THE DATA below:
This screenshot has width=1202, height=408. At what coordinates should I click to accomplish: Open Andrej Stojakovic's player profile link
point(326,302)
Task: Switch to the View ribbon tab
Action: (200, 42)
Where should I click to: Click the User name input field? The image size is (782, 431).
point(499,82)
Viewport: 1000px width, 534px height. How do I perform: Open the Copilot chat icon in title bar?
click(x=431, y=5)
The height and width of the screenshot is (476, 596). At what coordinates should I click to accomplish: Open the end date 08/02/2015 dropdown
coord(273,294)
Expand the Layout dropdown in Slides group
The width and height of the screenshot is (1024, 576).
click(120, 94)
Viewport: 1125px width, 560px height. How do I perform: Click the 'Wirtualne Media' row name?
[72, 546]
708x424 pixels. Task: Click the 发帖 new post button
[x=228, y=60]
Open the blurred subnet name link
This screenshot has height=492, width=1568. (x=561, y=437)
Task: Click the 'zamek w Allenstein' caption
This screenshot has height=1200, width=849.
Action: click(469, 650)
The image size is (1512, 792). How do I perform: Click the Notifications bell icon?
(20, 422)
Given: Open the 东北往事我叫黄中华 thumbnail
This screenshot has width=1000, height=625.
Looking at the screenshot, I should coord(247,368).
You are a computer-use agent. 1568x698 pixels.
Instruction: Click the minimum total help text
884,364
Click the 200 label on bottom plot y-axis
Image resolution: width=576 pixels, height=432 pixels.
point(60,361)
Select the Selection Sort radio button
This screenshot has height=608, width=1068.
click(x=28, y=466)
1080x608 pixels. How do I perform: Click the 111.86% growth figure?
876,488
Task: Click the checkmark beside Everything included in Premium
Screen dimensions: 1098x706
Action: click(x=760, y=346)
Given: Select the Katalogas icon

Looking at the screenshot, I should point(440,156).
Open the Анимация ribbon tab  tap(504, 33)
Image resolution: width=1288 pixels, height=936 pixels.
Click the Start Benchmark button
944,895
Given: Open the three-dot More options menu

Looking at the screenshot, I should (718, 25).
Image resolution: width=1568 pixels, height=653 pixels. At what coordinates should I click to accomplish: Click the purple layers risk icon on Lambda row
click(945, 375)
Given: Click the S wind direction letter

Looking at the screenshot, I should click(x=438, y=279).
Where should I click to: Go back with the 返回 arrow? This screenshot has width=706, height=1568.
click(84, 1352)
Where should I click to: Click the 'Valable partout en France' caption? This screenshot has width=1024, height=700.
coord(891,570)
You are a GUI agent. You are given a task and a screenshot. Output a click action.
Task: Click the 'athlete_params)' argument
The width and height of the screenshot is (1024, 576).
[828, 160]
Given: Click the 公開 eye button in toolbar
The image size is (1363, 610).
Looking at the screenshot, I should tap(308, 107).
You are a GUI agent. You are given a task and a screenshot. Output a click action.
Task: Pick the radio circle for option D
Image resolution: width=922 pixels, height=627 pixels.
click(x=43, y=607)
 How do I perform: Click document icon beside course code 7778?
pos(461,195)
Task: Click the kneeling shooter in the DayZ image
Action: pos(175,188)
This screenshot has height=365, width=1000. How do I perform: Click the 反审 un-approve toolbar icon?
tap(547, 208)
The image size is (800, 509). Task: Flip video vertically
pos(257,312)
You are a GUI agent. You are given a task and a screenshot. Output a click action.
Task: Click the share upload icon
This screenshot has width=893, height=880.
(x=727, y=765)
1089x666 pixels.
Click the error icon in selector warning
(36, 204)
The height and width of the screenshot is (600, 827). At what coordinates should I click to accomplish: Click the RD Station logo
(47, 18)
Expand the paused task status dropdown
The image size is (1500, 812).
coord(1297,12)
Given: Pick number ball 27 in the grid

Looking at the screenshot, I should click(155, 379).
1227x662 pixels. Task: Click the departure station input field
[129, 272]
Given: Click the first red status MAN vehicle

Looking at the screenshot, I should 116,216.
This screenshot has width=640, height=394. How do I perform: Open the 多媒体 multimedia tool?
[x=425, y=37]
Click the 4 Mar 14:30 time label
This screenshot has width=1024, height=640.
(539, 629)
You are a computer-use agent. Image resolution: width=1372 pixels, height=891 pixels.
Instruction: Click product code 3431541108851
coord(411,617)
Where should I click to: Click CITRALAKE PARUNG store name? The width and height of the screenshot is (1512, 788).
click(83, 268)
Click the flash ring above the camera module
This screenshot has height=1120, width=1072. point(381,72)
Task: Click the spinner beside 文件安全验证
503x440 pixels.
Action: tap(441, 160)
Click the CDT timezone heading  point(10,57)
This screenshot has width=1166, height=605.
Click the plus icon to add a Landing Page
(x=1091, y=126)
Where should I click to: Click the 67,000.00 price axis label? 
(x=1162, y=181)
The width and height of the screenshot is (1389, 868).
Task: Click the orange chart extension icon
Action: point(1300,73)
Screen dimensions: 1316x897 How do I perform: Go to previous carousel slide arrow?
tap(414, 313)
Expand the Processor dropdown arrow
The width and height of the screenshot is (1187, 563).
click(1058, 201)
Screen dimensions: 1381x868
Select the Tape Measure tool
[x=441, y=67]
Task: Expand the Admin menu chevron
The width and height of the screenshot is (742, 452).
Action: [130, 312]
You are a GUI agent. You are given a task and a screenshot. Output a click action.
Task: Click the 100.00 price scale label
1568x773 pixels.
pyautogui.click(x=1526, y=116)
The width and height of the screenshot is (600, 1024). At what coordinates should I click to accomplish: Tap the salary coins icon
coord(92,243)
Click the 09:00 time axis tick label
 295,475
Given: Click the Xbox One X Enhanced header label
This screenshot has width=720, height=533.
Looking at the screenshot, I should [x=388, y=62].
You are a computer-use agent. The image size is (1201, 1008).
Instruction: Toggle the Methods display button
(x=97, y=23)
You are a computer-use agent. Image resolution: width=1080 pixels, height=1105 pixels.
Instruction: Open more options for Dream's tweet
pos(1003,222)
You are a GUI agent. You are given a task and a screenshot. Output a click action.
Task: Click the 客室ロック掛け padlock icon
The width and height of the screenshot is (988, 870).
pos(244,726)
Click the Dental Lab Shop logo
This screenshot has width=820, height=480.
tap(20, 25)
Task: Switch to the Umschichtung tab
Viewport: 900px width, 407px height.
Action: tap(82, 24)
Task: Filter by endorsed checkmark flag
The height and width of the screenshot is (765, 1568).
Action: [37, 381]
End of THE DATA.
**WHAT TO PRODUCE:** Which lines above run from the one containing "708x424 pixels. Task: Click" to the one containing "Given: Click the 公開 eye button in toolbar"? Give them again exactly, both ends included.

**EXPECTED ANSWER:**
708x424 pixels. Task: Click the 发帖 new post button
[x=228, y=60]
Open the blurred subnet name link
This screenshot has height=492, width=1568. (x=561, y=437)
Task: Click the 'zamek w Allenstein' caption
This screenshot has height=1200, width=849.
Action: click(469, 650)
The image size is (1512, 792). How do I perform: Click the Notifications bell icon?
(20, 422)
Given: Open the 东北往事我叫黄中华 thumbnail
This screenshot has width=1000, height=625.
Looking at the screenshot, I should coord(247,368).
You are a computer-use agent. 1568x698 pixels.
Instruction: Click the minimum total help text
884,364
Click the 200 label on bottom plot y-axis
Image resolution: width=576 pixels, height=432 pixels.
point(60,361)
Select the Selection Sort radio button
This screenshot has height=608, width=1068.
click(x=28, y=466)
1080x608 pixels. How do I perform: Click the 111.86% growth figure?
876,488
Task: Click the checkmark beside Everything included in Premium
Screen dimensions: 1098x706
Action: click(x=760, y=346)
Given: Select the Katalogas icon

Looking at the screenshot, I should point(440,156).
Open the Анимация ribbon tab  tap(504, 33)
Image resolution: width=1288 pixels, height=936 pixels.
Click the Start Benchmark button
944,895
Given: Open the three-dot More options menu

Looking at the screenshot, I should (718, 25).
Image resolution: width=1568 pixels, height=653 pixels. At what coordinates should I click to accomplish: Click the purple layers risk icon on Lambda row
click(945, 375)
Given: Click the S wind direction letter

Looking at the screenshot, I should click(x=438, y=279).
Where should I click to: Go back with the 返回 arrow? This screenshot has width=706, height=1568.
click(84, 1352)
Where should I click to: Click the 'Valable partout en France' caption? This screenshot has width=1024, height=700.
coord(891,570)
You are a GUI agent. You are given a task and a screenshot. Output a click action.
Task: Click the 'athlete_params)' argument
The width and height of the screenshot is (1024, 576).
[828, 160]
Given: Click the 公開 eye button in toolbar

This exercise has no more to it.